Hier lesen Sie drei Geschichten von Absolventen der Fachakademie, die in Tschechien gelebt und gearbeitet haben – und andere ermuntern wollen, ihrem Beispiel zu folgen.

Ein neues Leben bei Monster in Brünn

Simone Guschlbauer (2. v. r.) mit Kolleginnen auf der Dachterrasse ihrer Firma in Brünn

Es war reiner Zufall, dass es Simone Guschlbauer 2017 nach der Abschlussprüfung an der Weidener Fachakademie nach Tschechien verschlug. Während ihres Erasmus+-Berufspraktikums in Pilsen ein Jahr vorher wurde sie über ein Plakat an der Autobahn auf die Arbeitsvermittlung „Reed Global“ aufmerksam (https://www.reed.com/). Eine Seite, die sie übrigens wärmstens empfehlen kann!

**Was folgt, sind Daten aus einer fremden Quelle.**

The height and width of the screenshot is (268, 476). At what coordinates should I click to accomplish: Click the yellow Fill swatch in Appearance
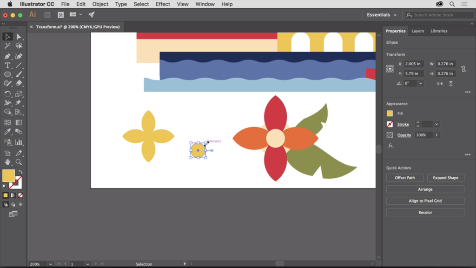390,114
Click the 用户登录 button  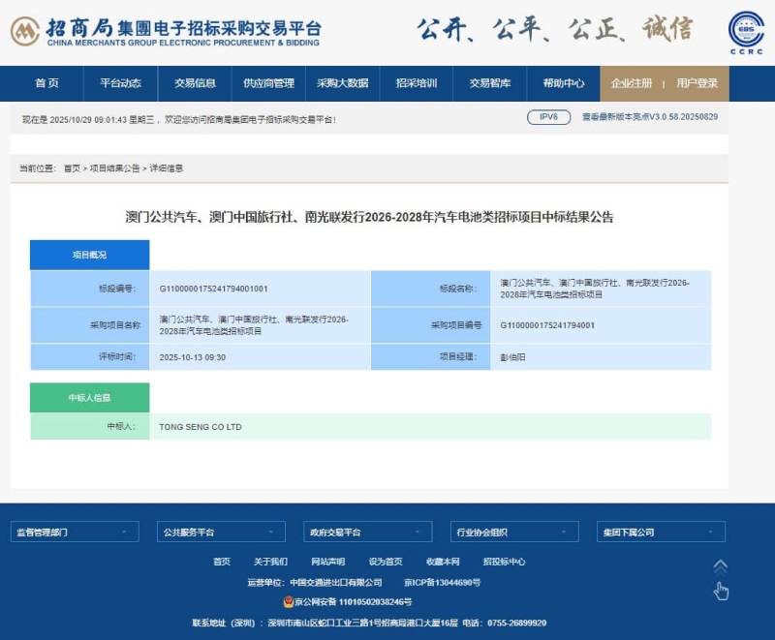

Prag war der Vilseckerin zu groß, also nahm sie Brünn ins Visier – ohne zunächst zu wissen, wo Tschechiens zweitgrößte Stadt eigentlich liegt. Das Auswahlgespräch fand per Skype statt, und innerhalb einer Woche hatte Simone ab September 2017 eine Arbeit im Callcenter eines Unternehmens, das günstige Flüge verkauft.

Warum nicht Deutschland? „Ich habe für keine Stelle eine Zusage bekommen, wurde zu keinem einzigen Gespräch eingeladen. Eigentlich wollte ich Übersetzerin werden, aber ich hatte Angst, als Selbstständige meinen Lebensunterhalt nicht bestreiten zu können. Und irgendwann hat es mir gereicht, in Deutschland ständig abgewiesen zu werden. Außerdem wollte ich herausfinden, wie es sich in einem anderen Land lebt und arbeitet. Durch mein Praktikum in Pilsen hatte ich bemerkt, dass es mir in Tschechien eigentlich gut gefällt.“

Simone fasste den Plan, zwei, drei Jahre Erfahrungen zu sammeln und dann mit guten Tschechischkenntnissen zu Hause bei einer einschlägigen Firma anzuheuern. Inzwischen gefällt es ihr allerdings in Brünn so gut, dass sie ihre Heimkehr immer wieder aufschiebt. Sie arbeitet heue als „Associate Sales Support“ bei der Jobbörse „Monster“, Betreiber von Online-Stellenportalen und Tochtergesellschaft von Randstad Holding (https://www.monster.com/), im Brünner Zentrum des Kundendienstes – und das dank ihrer Deutschkenntnisse, die in Tschechien immer mehr zur Mangelware werden.

Die Firma zahlt zwar für tschechische Verhältnisse überdurchschnittlich gut, aber nicht ganz auf deutschem Niveau. Das wird durch etliche Pluspunkte ausgewogen: geringere Lebenshaltungskosten, ausgezeichnete Ausstattung und Service am Arbeitsplatz, flexible Arbeits- und Urlaubszeiten, Gesundheitsversorgung, Versicherungen sowie Ermäßigungen für Kultur- und Sportevents. Wegen (bzw. dank) der eingeschränkten Möglichkeiten in Corona-Zeiten konnte Simone von ihrem Gehalt so viel beiseitelegen, dass es früher als vorgesehen für die Tilgung ihrer BAföG-Schulden reicht.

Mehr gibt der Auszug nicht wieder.